[Data records]
▼

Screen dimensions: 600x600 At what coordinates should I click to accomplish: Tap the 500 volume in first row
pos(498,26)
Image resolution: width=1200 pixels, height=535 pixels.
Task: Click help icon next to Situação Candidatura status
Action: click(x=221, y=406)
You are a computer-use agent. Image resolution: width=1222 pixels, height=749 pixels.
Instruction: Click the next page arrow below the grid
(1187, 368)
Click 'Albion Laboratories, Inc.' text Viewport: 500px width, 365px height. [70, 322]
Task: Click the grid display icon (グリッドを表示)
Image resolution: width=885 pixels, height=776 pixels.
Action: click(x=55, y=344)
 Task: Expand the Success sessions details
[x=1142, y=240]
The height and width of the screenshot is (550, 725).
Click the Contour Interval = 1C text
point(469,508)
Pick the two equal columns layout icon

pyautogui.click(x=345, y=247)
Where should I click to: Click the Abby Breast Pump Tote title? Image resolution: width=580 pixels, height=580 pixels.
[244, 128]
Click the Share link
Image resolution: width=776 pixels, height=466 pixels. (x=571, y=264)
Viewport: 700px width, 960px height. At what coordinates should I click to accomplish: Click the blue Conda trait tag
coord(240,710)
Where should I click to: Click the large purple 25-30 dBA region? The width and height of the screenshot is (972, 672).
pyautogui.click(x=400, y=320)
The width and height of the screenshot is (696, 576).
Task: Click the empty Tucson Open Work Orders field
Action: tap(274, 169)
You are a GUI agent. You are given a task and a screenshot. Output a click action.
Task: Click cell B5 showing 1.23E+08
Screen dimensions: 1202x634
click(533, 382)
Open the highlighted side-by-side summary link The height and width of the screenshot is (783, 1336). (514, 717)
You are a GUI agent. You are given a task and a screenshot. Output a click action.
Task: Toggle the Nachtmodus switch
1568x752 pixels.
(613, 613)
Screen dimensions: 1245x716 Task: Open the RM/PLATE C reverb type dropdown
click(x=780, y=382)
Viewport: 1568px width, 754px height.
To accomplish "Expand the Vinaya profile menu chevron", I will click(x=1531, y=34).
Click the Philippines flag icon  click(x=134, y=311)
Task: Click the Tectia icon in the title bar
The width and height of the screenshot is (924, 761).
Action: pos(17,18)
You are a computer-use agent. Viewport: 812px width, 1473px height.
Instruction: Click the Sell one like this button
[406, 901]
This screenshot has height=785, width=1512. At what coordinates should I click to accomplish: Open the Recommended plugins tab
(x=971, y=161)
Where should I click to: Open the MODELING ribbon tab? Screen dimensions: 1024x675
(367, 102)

▲

[What you are asked to do] Identify the lines above with the word "agent". Copy them.

[Answer box]
You are a computer-use agent. Image resolution: width=1222 pixels, height=749 pixels.
You are a GUI agent. You are given a task and a screenshot. Output a click action.
You are a GUI agent. You are given a task and a screenshot. Output a click action.
You are a computer-use agent. Viewport: 812px width, 1473px height.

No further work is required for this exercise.